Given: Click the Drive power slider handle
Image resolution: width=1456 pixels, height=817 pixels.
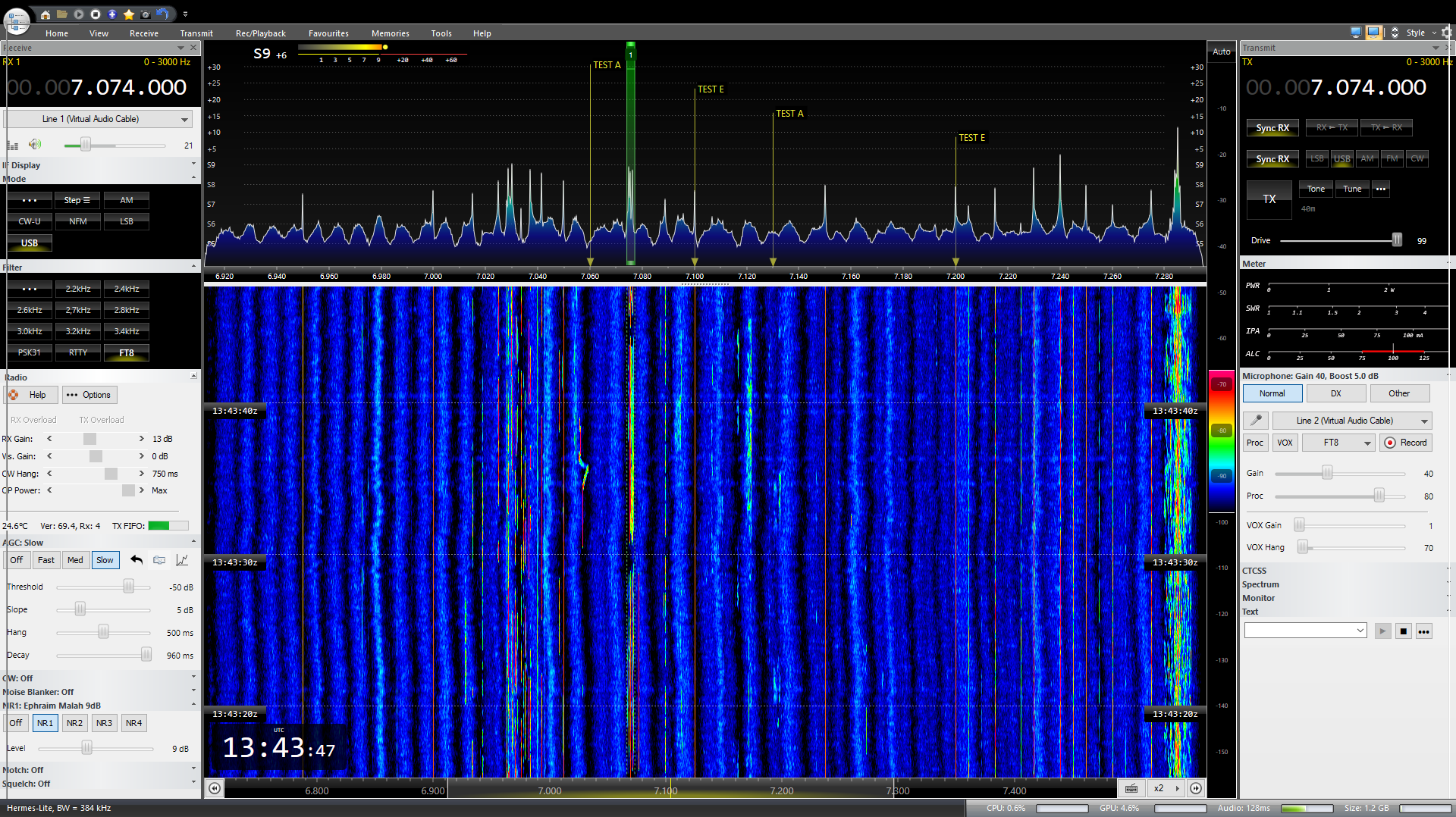Looking at the screenshot, I should click(1396, 240).
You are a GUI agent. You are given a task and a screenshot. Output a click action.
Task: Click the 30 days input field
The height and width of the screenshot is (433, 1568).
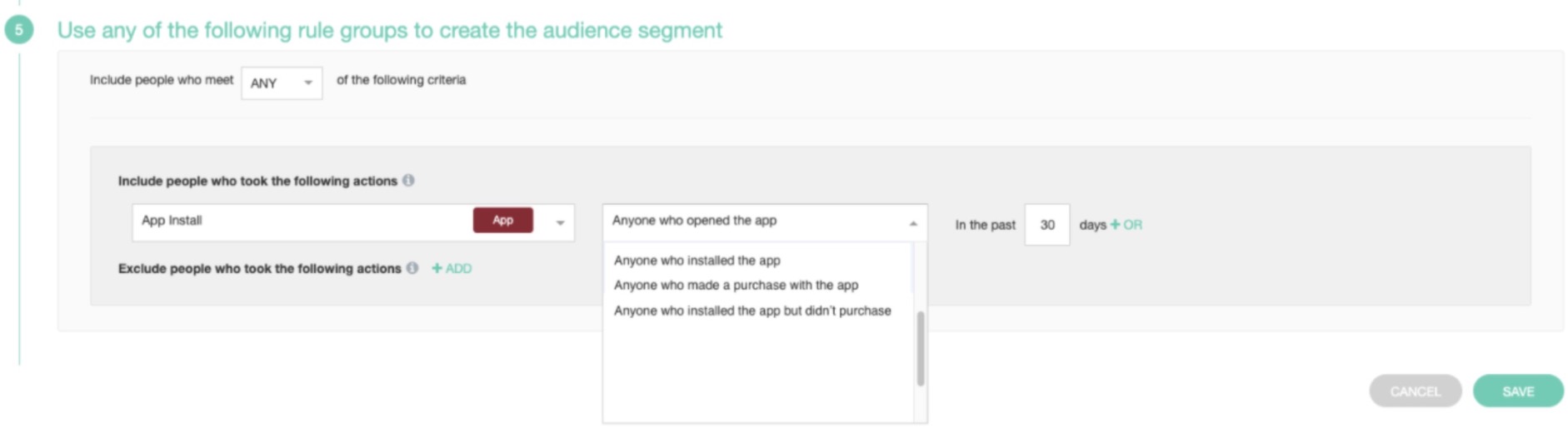1046,225
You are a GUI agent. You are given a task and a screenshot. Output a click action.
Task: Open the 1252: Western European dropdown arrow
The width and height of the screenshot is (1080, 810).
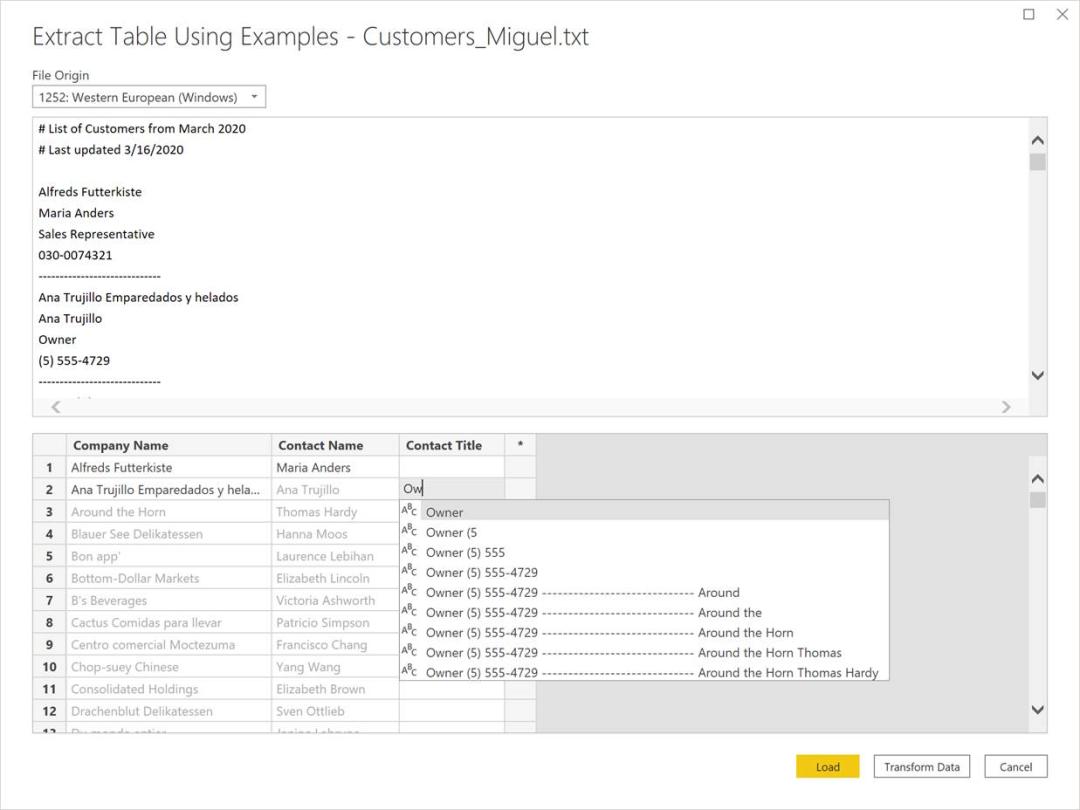tap(255, 96)

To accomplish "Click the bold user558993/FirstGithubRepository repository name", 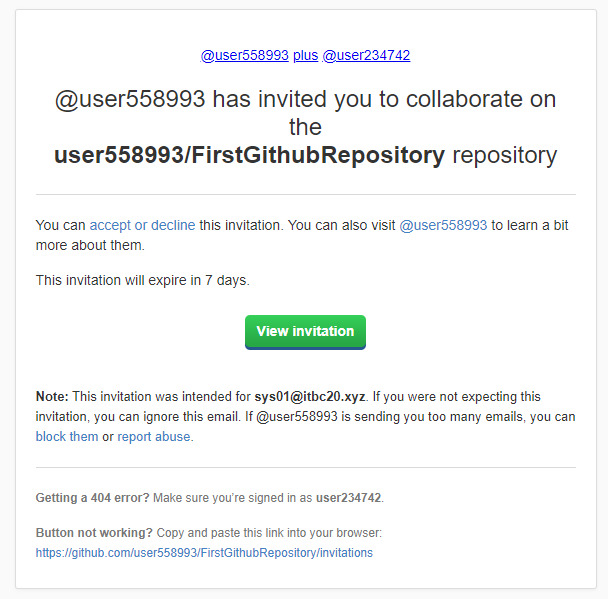I will pos(249,155).
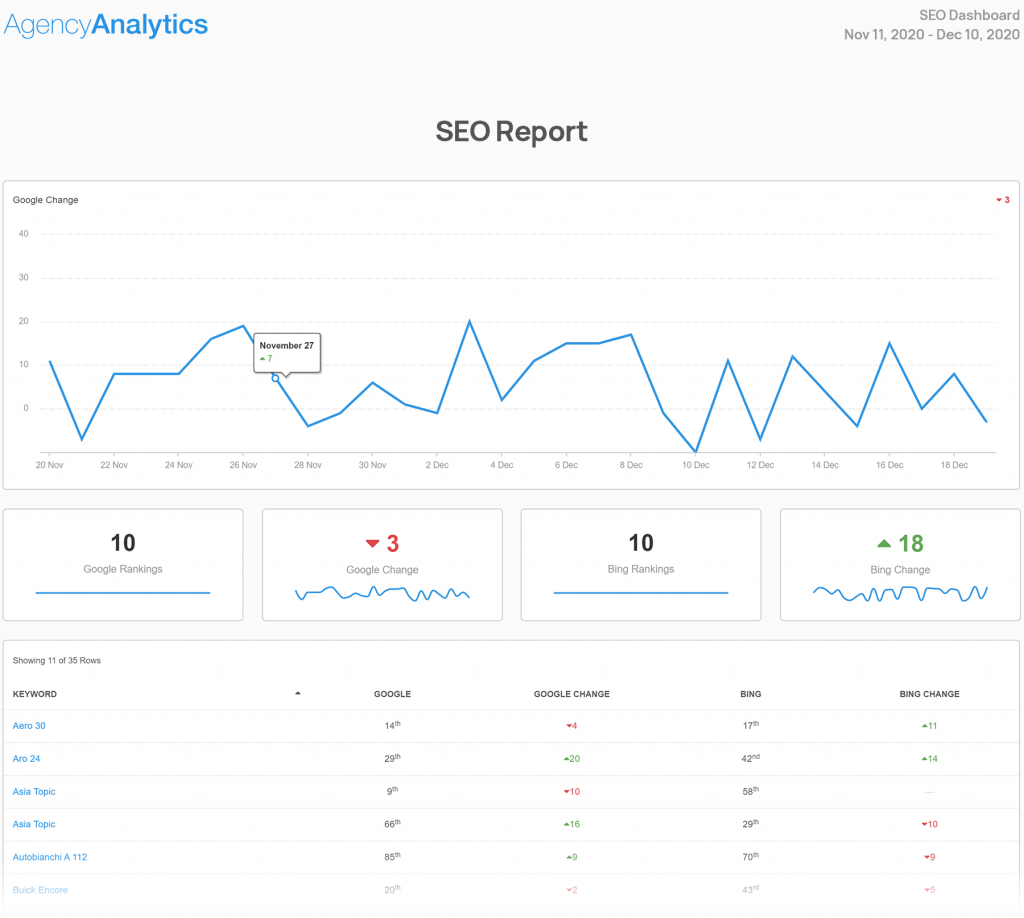Click the green gain arrow inside the November 27 tooltip
Screen dimensions: 1024x918
coord(263,358)
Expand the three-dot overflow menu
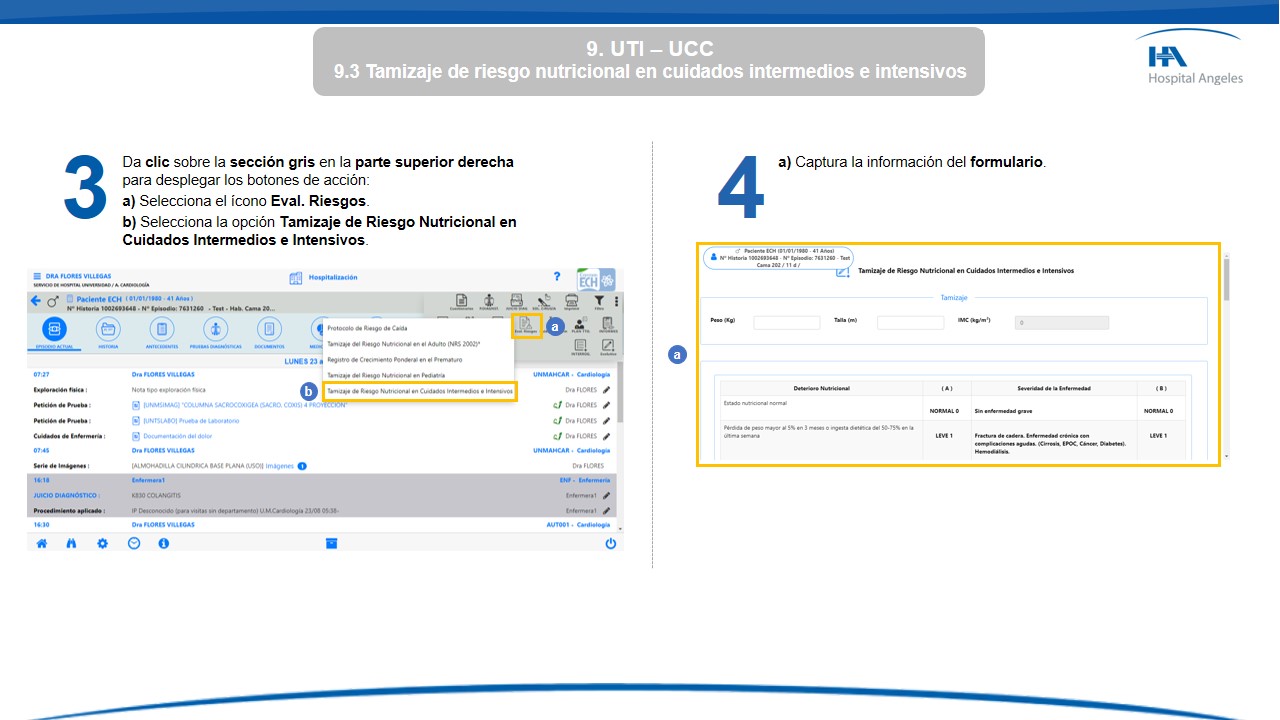 pos(617,301)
● ● ● ● ● ● ●
== What you should do ==
Would you print exactly the lines in the listing above, from the line bearing "The height and" through the line bearing "Task: Open the", leaving out all pictures?

== Result for this task ==
The height and width of the screenshot is (433, 1568).
1046,225
You are a GUI agent. You are given a task and a screenshot. Output a click action.
Task: Open the 1252: Western European dropdown arrow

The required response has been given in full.